Formidable projet, sauf que la réalité l’a depuis rattrapé: à 37 ans, l’auteur de Politique a en effet donné naissance non pas à son père, Laurence Sterne, mais bel et à bien à un fils, qui a tout juste 6 mois. On comprend donc mieux ses cernes et son air à côté de la plaque, signes révélateurs du manque de sommeil du jeune parent.
S’il cite Sterne, c’est peu ou prou toute l’histoire de la littérature qui est convoquée dans l’essai du romancier anglo-saxon, dont le dernier roman, l’excellent Candide et ludique, est une « déclinaison sous la forme fictionnelle« . Le héros est ce jeune homme paresseux, mythomane et égocentrique. Il est pourtant extrêmement sympathique, aux yeux du lecteur, par qu’il tient à rester sincère avec lui, tandis qu’il ment au monde entier et à lui-même en premier lieu.
Entre drogue, orgie(s) et braquage d’une banque avec un pistolet en plastique, il erre dans un monde où il ne sait plus qui il est. “C’est une sorte de copie qui cherche son original”, explique Thirlwell, l’illustration de sa “théorie des multiples” : le moi n’existe pas, ni dans la vie, ni dans l’œuvre d’art. Le roman est un « multiple », la déclinaison, en un certain nombre de signes, d’une vérité qui peut être traduite dans toutes les langues. Ainsi, Jacques le Fataliste de Diderot est la réécriture, le multiple de Tristram Shandy de Sterne, qui sera ensuite multiplié sous une autre forme par un auteur brésilien, Machado de Assis, etc.
Univers loufoque, baroque, extrêmement comique
Mais s’il est considéré comme l’un des écrivains les plus intéressants de sa génération, adoubé par Milan Kundera comme A. S. Byatt, lauréat deux fois du prix Granta du meilleur auteur (2003, puis 2013), c’est moins pour ses idées sur la littérature, aussi brillantes soient-elles, que pour l’univers loufoque, baroque, extrêmement comique de ses romans. De Cervantès à Sterne en passant par Nabokov, ces auteurs préférés d’Adam Thirlwell ont d’ailleurs tous ce don pour la dérision et l’ironie et une conception de la littérature comme “déclaration de guerre à l’esprit de sérieux”.

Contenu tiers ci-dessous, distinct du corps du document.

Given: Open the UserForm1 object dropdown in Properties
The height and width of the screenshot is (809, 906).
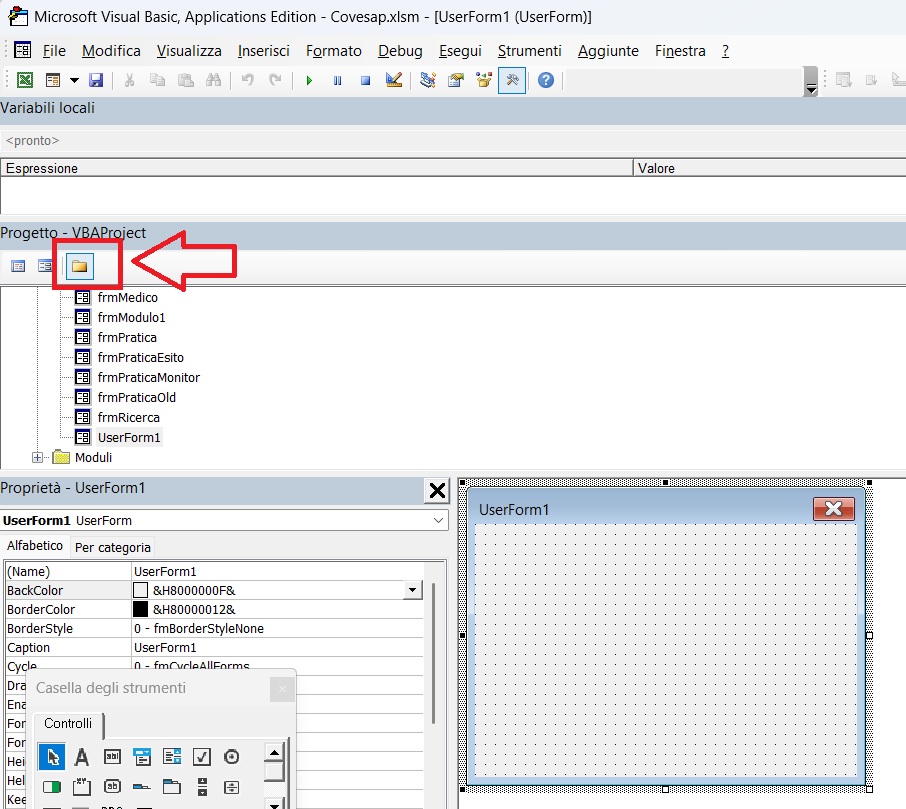Looking at the screenshot, I should pyautogui.click(x=438, y=520).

“Je ne suis pas très anglais, plus européen, ajoute-t-il dans un français parfait, de même que je suis un Juif non juif… J’ai toujours eu un problème avec l’identité.”
Un discussion avec Adam Thirlwell, ça se décline d’ailleurs comme un jeu de cache-cache, presque un jeu de dupes : je te donne tel élément sur ma vie, je masque tel autre. Et si l’on apprend qu’il s’est rêvé poète enfant, avant de devenir romancier, il n’aborde pas sa famille ou sa vie privé, ni au cours de cette conversation ni dans ses interviews ni dans ses livres. Le “Jeu” plus que le « Je » donc : le moi n’existe pas, et la biographie, de même que l’autofiction, n’ont pas grand intérêt.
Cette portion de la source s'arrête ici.